In 2011, 1.3 million teenagers dropped out of school, according to a June 2011 article from the Progressive Policy Institute (PPI). Teens drop out for various reasons, some of which interact. Poverty -- and the need to go to work early to help support the family – learning disorders, teen pregnancy and school characteristics all affect teen drop-out rates. The effects of dropping out can negatively affect a teen’s entire life.
Teens who drop out often do so as the result of a gradual disengagement with school that happens over a period of time, according to a 2009 article on the Future of Children website. Common reasons given are statements such as “didn’t like school.” Poor school performance is a predictor of dropping out, as are absenteeism and discipline problems. Early adult responsibilities, such as the need to go to work, can also have an impact on a teen’s engagement with school and the likelihood that they will drop out. Low socioeconomic status also makes it more likely that a teen will drop out.

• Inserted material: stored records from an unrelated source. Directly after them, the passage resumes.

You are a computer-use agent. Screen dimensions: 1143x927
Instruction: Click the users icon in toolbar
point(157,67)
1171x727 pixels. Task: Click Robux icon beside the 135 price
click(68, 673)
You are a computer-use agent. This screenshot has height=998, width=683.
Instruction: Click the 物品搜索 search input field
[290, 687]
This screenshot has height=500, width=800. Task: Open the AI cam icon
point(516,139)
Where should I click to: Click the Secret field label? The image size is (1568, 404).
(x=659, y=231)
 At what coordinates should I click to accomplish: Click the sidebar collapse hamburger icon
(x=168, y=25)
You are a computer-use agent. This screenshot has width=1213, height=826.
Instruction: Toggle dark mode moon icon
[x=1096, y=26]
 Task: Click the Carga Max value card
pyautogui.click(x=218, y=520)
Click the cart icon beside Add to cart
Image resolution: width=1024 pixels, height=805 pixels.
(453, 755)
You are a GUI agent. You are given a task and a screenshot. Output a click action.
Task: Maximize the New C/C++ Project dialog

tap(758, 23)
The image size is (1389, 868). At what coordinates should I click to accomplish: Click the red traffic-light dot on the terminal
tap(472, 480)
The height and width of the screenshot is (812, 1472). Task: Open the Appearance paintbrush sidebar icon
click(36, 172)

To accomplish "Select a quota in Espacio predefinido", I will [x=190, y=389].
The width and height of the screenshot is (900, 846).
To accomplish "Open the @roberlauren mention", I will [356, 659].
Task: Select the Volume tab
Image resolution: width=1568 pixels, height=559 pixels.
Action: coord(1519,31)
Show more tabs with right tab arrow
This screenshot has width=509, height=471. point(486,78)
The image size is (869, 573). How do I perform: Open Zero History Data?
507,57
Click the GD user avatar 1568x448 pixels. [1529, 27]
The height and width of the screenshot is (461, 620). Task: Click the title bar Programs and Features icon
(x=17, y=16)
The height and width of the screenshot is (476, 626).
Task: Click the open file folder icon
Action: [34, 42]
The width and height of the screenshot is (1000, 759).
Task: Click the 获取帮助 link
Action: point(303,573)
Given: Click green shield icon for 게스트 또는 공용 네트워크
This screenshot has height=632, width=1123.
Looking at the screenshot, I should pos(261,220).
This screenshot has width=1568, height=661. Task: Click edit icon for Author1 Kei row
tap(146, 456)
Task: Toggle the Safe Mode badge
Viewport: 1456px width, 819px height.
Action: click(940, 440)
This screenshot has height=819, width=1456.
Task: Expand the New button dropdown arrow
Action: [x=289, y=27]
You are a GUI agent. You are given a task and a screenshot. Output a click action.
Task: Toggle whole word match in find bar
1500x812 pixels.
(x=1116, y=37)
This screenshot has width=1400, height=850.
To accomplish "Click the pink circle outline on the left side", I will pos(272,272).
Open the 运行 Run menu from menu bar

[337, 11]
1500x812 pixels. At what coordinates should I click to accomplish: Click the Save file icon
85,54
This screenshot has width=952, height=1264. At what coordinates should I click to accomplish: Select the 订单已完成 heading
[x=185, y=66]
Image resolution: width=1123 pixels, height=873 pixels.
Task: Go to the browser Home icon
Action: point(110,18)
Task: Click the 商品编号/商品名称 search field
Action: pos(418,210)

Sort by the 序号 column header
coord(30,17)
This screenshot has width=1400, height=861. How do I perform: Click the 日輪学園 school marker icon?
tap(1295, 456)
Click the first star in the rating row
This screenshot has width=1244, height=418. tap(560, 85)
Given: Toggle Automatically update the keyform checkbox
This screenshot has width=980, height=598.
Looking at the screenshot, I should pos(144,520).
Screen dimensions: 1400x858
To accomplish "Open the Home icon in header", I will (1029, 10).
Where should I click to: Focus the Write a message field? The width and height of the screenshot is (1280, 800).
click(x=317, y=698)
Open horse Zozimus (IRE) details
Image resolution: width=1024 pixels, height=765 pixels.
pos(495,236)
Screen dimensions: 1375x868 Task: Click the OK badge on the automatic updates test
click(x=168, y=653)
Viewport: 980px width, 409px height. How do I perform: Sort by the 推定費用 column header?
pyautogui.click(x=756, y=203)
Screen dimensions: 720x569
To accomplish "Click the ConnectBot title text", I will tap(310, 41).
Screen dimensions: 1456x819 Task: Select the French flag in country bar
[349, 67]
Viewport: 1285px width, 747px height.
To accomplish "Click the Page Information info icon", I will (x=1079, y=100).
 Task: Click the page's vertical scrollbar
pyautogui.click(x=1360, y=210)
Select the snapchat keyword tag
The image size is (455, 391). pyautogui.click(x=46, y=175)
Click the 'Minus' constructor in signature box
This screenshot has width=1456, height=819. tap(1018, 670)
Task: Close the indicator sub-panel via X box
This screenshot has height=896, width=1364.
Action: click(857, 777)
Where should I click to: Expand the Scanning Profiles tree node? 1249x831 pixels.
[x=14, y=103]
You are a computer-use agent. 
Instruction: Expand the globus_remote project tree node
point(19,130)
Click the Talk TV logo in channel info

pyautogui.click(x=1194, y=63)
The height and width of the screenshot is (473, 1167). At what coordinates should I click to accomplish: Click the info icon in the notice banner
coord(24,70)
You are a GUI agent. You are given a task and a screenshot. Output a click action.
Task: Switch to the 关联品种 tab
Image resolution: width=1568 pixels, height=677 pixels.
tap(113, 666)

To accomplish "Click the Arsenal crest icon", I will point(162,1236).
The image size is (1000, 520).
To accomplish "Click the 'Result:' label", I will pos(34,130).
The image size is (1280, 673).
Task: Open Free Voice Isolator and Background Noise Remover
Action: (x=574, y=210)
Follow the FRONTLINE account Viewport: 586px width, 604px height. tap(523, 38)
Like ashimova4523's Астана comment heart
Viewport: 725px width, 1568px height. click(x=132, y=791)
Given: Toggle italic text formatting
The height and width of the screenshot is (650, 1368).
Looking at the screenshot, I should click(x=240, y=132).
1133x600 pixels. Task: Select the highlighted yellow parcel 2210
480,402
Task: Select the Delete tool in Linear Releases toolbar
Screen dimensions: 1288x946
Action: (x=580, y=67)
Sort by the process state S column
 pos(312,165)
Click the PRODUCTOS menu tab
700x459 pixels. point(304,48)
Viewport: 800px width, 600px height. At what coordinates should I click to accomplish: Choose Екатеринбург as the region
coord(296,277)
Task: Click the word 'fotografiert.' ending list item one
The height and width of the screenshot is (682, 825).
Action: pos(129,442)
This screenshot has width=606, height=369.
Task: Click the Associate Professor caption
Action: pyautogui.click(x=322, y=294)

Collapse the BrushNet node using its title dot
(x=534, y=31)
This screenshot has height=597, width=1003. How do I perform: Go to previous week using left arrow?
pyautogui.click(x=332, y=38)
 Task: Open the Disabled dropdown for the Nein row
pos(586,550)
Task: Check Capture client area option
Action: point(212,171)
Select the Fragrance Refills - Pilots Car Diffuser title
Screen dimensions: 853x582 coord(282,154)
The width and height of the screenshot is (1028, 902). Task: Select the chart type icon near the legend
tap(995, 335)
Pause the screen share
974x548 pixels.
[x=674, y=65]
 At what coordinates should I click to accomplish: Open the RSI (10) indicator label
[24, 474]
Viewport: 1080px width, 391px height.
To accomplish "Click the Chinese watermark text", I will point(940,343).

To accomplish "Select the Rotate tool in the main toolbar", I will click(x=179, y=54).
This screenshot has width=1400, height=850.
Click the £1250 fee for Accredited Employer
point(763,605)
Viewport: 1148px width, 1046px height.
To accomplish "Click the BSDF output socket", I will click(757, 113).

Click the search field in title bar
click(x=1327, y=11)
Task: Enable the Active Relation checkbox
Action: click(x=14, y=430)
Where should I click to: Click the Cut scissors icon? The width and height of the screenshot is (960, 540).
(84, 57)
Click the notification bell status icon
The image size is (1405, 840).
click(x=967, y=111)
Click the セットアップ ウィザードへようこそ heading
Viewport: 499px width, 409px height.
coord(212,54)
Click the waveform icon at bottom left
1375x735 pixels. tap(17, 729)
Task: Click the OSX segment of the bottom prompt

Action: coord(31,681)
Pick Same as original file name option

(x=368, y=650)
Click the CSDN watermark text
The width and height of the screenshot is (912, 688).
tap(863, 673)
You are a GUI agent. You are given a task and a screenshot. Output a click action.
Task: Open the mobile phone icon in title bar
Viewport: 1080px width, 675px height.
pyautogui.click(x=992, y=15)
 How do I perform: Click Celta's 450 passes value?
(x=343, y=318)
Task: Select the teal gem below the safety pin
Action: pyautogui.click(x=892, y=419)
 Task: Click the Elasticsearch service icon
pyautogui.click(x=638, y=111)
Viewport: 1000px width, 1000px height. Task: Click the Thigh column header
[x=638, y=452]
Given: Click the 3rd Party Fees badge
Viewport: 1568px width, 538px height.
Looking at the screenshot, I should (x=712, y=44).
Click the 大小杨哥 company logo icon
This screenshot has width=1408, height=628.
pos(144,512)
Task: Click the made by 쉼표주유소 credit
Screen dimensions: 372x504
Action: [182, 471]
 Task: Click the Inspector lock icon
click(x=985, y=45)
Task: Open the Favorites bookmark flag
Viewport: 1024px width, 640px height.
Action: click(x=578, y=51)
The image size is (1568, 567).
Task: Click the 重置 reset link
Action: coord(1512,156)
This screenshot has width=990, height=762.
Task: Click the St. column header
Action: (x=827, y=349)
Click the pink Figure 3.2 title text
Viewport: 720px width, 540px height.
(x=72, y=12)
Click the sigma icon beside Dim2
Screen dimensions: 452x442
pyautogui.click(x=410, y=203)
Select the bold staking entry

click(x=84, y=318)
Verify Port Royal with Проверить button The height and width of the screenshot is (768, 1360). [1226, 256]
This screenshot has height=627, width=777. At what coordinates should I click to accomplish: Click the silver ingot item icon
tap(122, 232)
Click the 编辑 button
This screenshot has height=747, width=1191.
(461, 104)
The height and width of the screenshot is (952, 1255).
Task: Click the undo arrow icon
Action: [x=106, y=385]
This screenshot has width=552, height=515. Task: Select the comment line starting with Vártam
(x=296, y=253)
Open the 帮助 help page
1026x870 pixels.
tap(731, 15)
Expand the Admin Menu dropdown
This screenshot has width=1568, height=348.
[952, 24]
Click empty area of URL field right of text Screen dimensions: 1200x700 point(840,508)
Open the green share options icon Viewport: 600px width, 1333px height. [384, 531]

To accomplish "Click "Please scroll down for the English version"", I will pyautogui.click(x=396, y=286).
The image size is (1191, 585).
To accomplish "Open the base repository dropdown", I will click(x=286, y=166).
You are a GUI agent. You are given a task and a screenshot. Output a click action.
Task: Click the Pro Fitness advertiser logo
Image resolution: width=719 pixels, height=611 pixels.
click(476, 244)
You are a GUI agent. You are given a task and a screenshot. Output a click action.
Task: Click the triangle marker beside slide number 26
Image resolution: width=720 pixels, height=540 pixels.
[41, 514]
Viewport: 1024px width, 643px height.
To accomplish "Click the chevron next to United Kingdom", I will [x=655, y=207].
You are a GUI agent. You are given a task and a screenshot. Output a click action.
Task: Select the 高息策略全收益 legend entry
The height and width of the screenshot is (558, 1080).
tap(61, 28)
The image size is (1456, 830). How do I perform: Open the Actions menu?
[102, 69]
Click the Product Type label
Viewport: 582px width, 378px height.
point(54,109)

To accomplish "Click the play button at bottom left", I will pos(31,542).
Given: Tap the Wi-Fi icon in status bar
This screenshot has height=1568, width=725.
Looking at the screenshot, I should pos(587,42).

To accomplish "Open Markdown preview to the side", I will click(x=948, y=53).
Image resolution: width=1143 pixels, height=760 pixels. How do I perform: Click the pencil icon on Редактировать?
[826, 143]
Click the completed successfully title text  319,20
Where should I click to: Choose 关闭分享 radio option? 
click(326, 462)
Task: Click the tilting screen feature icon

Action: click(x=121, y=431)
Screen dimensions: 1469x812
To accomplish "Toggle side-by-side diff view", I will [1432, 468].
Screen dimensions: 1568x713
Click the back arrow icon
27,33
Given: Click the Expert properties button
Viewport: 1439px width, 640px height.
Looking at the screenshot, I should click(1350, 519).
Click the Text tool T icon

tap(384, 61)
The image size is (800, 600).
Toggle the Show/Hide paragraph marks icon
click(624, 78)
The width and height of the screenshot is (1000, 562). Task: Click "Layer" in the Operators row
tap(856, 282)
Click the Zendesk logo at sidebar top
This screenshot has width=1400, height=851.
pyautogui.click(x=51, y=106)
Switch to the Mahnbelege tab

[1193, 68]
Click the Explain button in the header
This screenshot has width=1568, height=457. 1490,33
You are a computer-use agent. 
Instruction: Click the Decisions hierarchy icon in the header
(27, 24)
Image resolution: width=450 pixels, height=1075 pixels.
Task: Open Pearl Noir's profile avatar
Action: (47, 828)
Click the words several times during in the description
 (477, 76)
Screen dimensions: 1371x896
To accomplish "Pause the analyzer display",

Although students with emotional disabilities, intellectual disabilities and multiple disabilities are all at risk of dropping out, students who have learning disabilities are more likely to drop out than students with any other type of disability, according to a May 2012 article from the National Center for Learning Disabilities. Students with a learning disorder have a drop-out rate of 14.7 percent. These students were also more likely to display high absenteeism, low grades, problem behavior and limited parental support. Students with learning disabilities who dropped out were also more likely to have moved from school to school and from district to district multiple times during their educational course.
For teen girls, pregnancy may be the most important factor in the decision to drop out of school. Thirty percent of teen girls who drop out say that pregnancy was the precipitating cause, according to PPI. When teens who are under 18 have a child, only 38 percent obtain a high school diploma. In addition, PPI notes that teen girls who stay in school are less likely to get pregnant than girls who drop out for a reason other than pregnancy. Teen girls who become pregnant and drop out are much less likely to complete their education past high school. Less than two percent of teens who become mothers before age 18 earn a college degree by the time they are 30.
Teens who drop out will suffer ongoing employment issues, according to an October 2009 report from the Center for Labor Market Studies at Northeastern University in Boston, Massachusetts. The year-round joblessness rate among high school dropouts is 40 percent, compared to less than 20 percent for those who graduate from high school. High school drop-outs were also much more likely to be institutionalized in correctional facilities such as jails and prisons. In 2006-2007, high school drop-outs were nearly four times more likely to be living in poverty than peers of the same age with bachelor’s degrees and to be dependent on federal or state benefits such as food stamps, rental subsidies or Medicaid benefits.